┌─ Extracted text

Let’s see what we think is going down in week thirteen of the 2015 NFL season.
Thursday Night Football: Green Bay Packers (7-4) -3 at Detroit Lions (4-7) (46.5)
The Lions are starting to look a lot like the 11-5 team we saw last year, as opposed to the one that we saw in the first five weeks. They could easily complete a season sweep of the Packers at home if they can get their shit together on a short week, and it’s definitely doable. But if you look a little bit closer, let’s pull back on the Lions for a second. They still commit a great deal of stupid penalties and that blowout Thanksgiving win came against one of the worst teams in football. And much like the Minnesota game a couple of weeks back, Green Bay absolutely has to have this one. It is totally possible for Detroit to come out firing, Stafford pick what’s left of that defense apart, and Calvin Johnson to have a huge day. If that happens and Minnesota takes out Seattle, the Packers are fucked and have just wiped every bubble team out of the playoff picture because they have no chance in hell of catching the Vikings. The Packers are going to have a lot of “gun-to-the-head” scenarios in the near future, but not getting swept by the Lions and saving their season is at stake here so I have to take Green Bay to win convincingly. Pack covers and I love the over here.

└─
┌─ Information supplied

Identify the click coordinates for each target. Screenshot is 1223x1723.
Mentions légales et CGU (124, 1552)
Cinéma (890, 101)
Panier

└─

__Problem set__:
a) According to the week thirteen NFL preview, what was the Lions' record last year?
b) Write out the stretch of the week thirteen NFL preview from "Let’s see what" through "Lions (4-7) (46.5)".
c) Extend the week thirteen NFL preview, picking up after its final sentence.
The listing bears no relation to the week thirteen NFL preview.

__Outputs__:
a) 11-5.

b)
Let’s see what we think is going down in week thirteen of the 2015 NFL season.
Thursday Night Football: Green Bay Packers (7-4) -3 at Detroit Lions (4-7) (46.5)

c)
837’s Prediction: Packers 35, Lions 20
Dubsism’s Prediction: $100 on the over
Jason from Indiana: Detroit
Houston Texans (6-5) +3 at Buffalo Bills (5-6) (41.5)
The Texans and the Chiefs both started out the year poorly to say the very least. Now they find themselves in a situation where both teams could make the playoffs if the Colts end up getting exposed for the frauds they truly are, and the Texans may very well win the AFC South. While JJ Watt has continued to be a beast as one of the best defensive players in the league, it’s the Texans secondary that has made the clutch plays they’ve needed to get back on their feet. Meanwhile Rex Ryan’s frustration with his team is beginning to show in press conferences and on the sidelines. They aren’t playing well in the fourth quarter at all, and they let Kansas City get back into a game that they dominated for the first fifteen minutes. Defense might win championships, but they’ve lost four of their last six and their two wins have come against Miami and the Jets – hardly an impressive resume. This isn’t going to be a game that ends with one of these teams winning 37 to 33, but I have to believe Houston has the upper hand given how hot they’ve looked as of late. I like the under even though it seems a little low, and I like Houston here.
837’s Prediction: Texans 17, Bills 12
Dubsism’s Prediction: Dog of the Week
Jason from Indiana: Houston
Baltimore Ravens (4-7) +4 at Miami Dolphins (4-7) (43.5)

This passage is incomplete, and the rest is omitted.